BEGIN TEXT SECTION

Commitment Doesn’t Have A Past Tense

Noticeable weight loss

(L) May 2011; (R) March 2012

Neither does accountability; but……..

All in all, I lost 80 or so pounds with my lifestyle change – from a size 20 to a size 6.  I went from eating garbage to eating clean, nutritious foods.  I went from feeling like I had sludge in my veins to feeling light, clear and powerful.  I went from refrigerator squats to kickboxing three times a week, running, and rock-climbing.  Then, life happened.

In July of 2012, I injured my knee.  In August, I was laid off.  In September, my only child started college across the country, I started a new (more stressful) job, had knee surgery and was told no impact exercise. November was my first Thanksgiving without my son. December was Christmas and resignation from my job. January was job searching and eating.  February was job searching and eating. March was studying to pass licensing exams, eating, a totaled car, and the death of a precious aunt.  Did you notice that I was heavy on eating, light on exercise of any kind?

My knee was in worse shape than the doctor or I anticipated.  As a result, I was unable to do much of anything for six months.  I could have gone swimming or used an exercise bike every day; but, I didn’t.  Instead, I slipped back into old habits – bad ones.

Here’s the thing: I’m an emotional eater.  Stressed?  Depressed? Anxious? Pull the chair up to the fridge and eat until you feel better!  Happy? Celebrate with some ice cream!  Bored? Cheetos are entertaining! Tuesday? Fried chicken makes for a great lunch!

END TEXT SECTION
BEGIN INPUT DATA

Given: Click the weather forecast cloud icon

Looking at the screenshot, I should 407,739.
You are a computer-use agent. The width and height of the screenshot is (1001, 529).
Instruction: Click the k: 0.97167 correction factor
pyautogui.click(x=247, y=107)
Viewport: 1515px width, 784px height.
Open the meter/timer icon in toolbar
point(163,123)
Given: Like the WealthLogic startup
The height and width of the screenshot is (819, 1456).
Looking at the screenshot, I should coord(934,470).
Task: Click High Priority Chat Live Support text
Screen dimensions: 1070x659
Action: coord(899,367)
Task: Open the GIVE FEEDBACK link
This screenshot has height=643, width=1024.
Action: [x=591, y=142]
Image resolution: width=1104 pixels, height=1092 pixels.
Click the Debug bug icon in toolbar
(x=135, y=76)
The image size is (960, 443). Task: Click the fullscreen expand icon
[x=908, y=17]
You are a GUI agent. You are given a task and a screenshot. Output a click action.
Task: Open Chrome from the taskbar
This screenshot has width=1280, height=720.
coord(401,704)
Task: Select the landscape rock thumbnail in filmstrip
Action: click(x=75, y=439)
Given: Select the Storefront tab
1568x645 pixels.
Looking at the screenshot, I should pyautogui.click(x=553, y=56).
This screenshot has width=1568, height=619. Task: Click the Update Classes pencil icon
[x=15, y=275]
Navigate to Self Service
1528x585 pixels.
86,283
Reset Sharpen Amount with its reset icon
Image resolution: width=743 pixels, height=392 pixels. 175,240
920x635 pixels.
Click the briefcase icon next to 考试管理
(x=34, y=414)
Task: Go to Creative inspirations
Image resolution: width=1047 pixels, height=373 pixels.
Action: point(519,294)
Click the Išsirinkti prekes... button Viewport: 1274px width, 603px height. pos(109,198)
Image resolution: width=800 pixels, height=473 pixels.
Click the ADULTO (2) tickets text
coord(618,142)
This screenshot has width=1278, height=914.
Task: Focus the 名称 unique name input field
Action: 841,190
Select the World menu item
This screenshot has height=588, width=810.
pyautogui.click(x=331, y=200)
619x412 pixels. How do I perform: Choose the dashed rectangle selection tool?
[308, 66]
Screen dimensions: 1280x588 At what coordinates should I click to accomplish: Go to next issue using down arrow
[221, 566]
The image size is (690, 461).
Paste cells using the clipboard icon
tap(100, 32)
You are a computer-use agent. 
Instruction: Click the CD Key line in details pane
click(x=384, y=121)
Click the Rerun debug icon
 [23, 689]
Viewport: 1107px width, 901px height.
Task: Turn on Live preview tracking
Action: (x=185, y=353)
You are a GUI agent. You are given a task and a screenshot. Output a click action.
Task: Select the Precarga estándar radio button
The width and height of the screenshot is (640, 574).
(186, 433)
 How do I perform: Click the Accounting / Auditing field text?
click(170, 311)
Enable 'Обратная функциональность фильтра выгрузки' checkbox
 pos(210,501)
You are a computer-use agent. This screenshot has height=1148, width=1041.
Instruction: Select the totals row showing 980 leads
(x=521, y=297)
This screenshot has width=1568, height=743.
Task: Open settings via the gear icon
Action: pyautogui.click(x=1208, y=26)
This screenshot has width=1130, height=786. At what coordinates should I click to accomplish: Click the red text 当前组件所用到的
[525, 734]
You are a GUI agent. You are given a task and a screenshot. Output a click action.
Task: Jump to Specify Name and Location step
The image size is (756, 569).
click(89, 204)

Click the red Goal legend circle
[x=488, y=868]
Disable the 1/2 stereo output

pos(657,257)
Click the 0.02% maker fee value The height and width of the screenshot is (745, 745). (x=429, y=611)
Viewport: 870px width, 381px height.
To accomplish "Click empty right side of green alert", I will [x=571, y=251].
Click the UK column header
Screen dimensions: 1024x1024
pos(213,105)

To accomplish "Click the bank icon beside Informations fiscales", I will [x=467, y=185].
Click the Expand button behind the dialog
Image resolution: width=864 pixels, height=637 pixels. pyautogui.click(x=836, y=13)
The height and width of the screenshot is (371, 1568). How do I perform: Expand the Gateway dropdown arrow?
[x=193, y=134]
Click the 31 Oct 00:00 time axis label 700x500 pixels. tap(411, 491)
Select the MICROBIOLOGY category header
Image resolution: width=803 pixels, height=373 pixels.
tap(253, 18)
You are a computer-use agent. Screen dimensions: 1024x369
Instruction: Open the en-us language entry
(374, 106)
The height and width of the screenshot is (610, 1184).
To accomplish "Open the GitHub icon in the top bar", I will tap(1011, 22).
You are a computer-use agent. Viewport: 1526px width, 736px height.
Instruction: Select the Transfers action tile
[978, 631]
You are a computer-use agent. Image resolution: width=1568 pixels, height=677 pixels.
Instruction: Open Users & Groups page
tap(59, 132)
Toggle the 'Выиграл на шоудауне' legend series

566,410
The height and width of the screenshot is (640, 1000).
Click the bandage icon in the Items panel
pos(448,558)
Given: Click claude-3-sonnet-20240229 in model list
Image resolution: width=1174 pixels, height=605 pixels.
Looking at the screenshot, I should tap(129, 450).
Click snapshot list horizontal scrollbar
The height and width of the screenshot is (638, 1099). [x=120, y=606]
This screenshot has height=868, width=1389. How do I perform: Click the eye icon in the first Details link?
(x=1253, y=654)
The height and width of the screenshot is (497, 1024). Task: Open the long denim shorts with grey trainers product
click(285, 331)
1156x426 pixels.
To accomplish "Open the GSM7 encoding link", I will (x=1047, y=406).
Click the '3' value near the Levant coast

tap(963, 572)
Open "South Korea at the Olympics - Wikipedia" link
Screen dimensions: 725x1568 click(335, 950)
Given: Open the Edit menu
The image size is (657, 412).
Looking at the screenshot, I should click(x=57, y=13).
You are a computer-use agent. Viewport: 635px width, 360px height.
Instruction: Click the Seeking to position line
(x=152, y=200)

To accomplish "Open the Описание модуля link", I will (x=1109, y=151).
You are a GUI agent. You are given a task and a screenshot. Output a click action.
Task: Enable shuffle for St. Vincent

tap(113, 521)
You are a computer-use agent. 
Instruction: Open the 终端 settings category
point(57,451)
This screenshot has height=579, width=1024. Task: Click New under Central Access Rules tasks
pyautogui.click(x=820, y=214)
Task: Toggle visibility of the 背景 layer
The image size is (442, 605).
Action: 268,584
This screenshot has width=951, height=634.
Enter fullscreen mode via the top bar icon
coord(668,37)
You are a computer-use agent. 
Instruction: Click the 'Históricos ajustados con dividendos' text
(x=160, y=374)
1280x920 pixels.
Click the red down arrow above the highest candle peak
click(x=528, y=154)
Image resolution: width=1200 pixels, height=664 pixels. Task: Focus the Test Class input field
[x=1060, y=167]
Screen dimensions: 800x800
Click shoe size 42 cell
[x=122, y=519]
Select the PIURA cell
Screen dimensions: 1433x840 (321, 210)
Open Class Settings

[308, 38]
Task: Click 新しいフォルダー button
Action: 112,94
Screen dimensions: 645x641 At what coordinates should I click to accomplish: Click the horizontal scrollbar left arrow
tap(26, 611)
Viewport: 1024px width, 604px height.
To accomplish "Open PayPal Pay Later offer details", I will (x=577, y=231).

END INPUT DATA

● PARTS OF THE EXERCISE:
1. In the weight-loss post, list every month named in the paragraph that begins "In July of 2012," in the order it gives them.
2. Write out the stretch of the weight-loss post from "My knee was" through "habits – bad ones.", word for word.

● COMPLETED EXERCISE:
1. July, August, September, November, December, January, February, March

2.
My knee was in worse shape than the doctor or I anticipated.  As a result, I was unable to do much of anything for six months.  I could have gone swimming or used an exercise bike every day; but, I didn’t.  Instead, I slipped back into old habits – bad ones.